Many computer monitors and mobile devices utilize edge-lit liquid crystal displays (LCDs), as a source of illumination as they are compact and lightweight. The structure of such typical edge-lit liquid crystal display 10 is shown in FIG. 1. As such, unpolarized light is produced by an edge light 20 that is provided by the display 10, whereby light 30 enters a waveguide or waveguide diffuser plate 40, which is typically formed from plastic or glass for example, which has a refractive index that is higher than the surrounding air. In addition, the display 10 also includes mirrors 50 to enable the reflection of light 30 out of the waveguide diffuser plate 40. The conventional display 10 also includes a plurality of other layers that are disposed upon the waveguide diffuser plate 40, including a base polarizer film 60, a bottom substrate layer 70, a liquid crystal material layer 80, a top substrate layer 90, and a top polarizer film 92.

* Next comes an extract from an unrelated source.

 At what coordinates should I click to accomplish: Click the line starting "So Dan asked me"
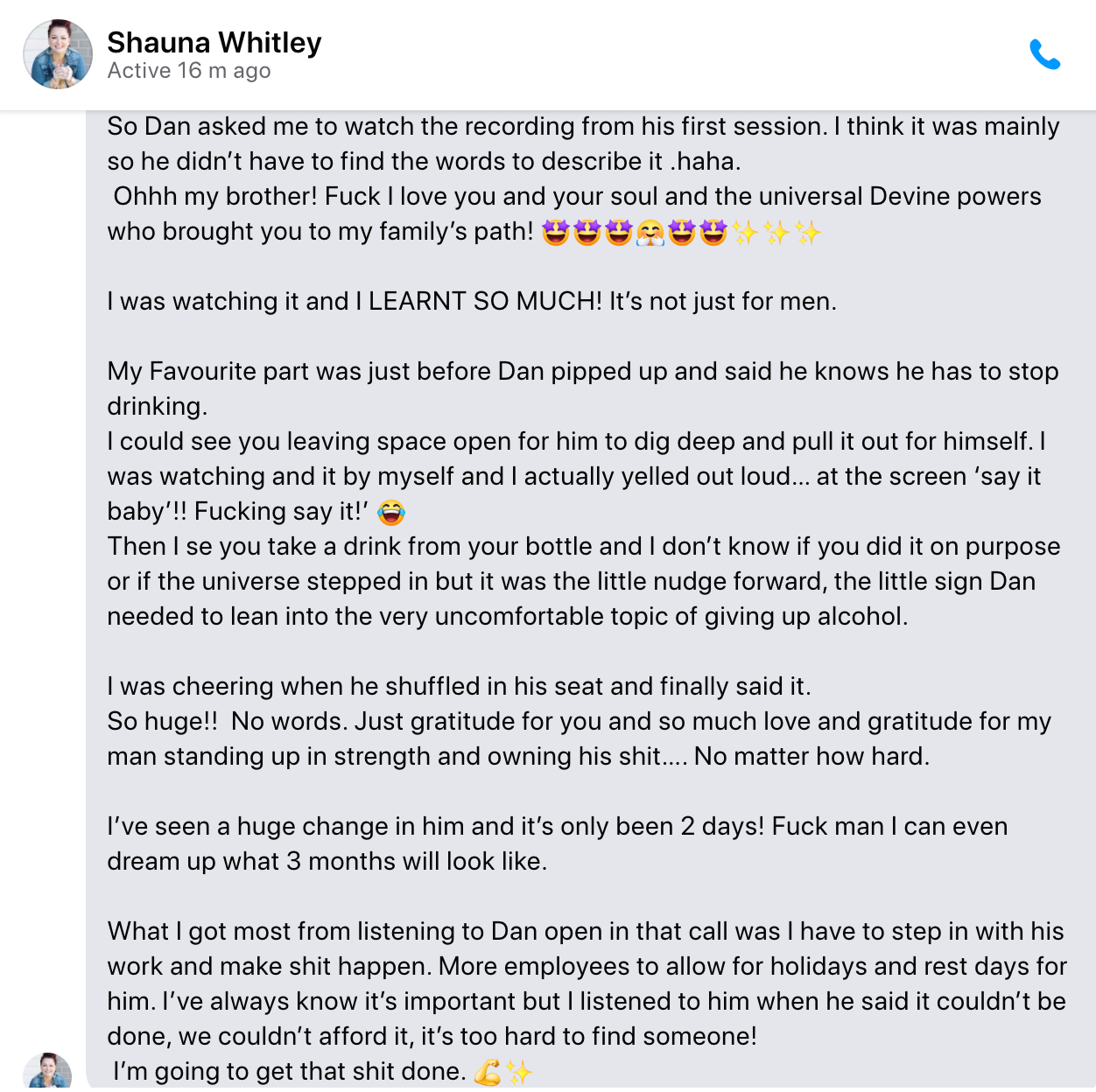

Thus, during operation of the display 10, when the light 30 generated by the edge light 20 hits or strikes the interface between the waveguide 40 and the environmental or surrounding air with a small incident angle, the light 30 comes out of, or is emitted by, the waveguide diffuser plate 40. Alternatively, when light 30 hits the interface between the waveguide 40 and environmental or surrounding air with a large incident angle, the light 30 is totally reflected by the interface and continues to propagate within the waveguide diffuser plate 40 where the light is reflected by the mirrors 50 out of the waveguide diffuser plate 40. When the light 30 hits or strikes the air/waveguide diffuser plate 40 interface at another location with a small incident angle, the light 30 also comes out of, or is emitted from, the waveguide diffuser plate 40. Thus, light 30 that is produced by the edge light 20 is unpolarized, and generally spreads out and exits the waveguide diffuser plate 40. Specifically, such diffused light emitted by the waveguide 40 is identified by reference numeral 30 in FIG. 1. Next, the unpolarized light 30 that exits the waveguide diffuser plate 40 is passed through a polarizer film 60 or other polarization device. The polarizer film 60 operates, such that half of the unpolarized light 30 is linearly polarized (referred to by numeral 30A), and is permitted to pass out of the polarizer 60, while the other half of the unpolarized light 30 (i.e. unpolarized portion) is absorbed by the polarizer 60, and as such, it does not pass out of the polarizer 60. Therefore, in conventional display designs, such as that of display 10, which utilizes an edge light 20, half of the light 30 produced by the edge light 20 is wasted due to its absorption by the polarizer 60. As a result of the lost light intensity, the conventional display 10 produces a dimmed image, or requires the use of an edge light 20 that is larger and consumes more power to compensate for the reduction in light intensity due to the absorption of light 30 by the polarizer 60.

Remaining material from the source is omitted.